The violence continued. On December 19th, rebel leaders were attacked and some wantonly murdered in Santiago de los Caballeros. The rebels demanded that the government act, but Garcia-Godoy said no. He and Bunker planned to send abroad as diplomats the chief figures of the rebels and the loyalists. They started leaving in January, 1966. . In late January and early February, more violence took place. There were student demonstrations, police shootings, and a call for a general strike.
The Presidential election in June 1966 was chiefly between Juan Bosch and Joaquín Balaguer. On June 1, 1966, Balaguer got 56.3% of votes cast, winning heavily in the countryside. He assumed the presidency on July 1st. By September, 1966, the last of the foreign troops were gone. In his first years in office, he instituted agrarian reforms, rescued the sugar economy, and imposed austerity, but he had trouble from the left and the right.

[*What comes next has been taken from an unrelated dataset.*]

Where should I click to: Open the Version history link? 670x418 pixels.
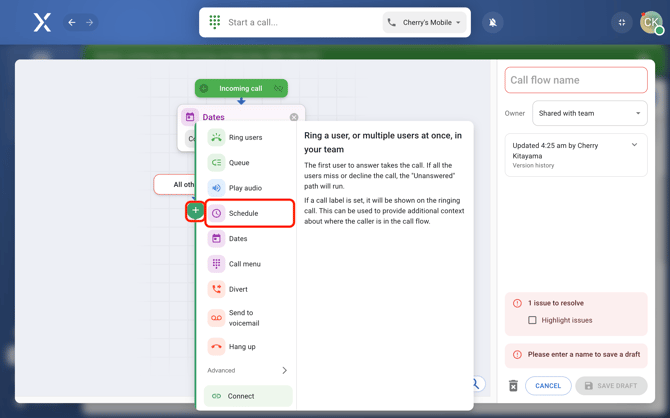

The Era of Trujillo was finally replaced by the Era of Balaguer. He was president from 1966 to 1978, and then from 1986 to 1990, then briefly in 1994 to 1996. Antonio Guzmán became president for the 1978-82 term, the first peaceful transfer of power from one freely elected president to another. Balaguer was a strong ruler but never the dictator that Trujillo had been. Nor as vicious.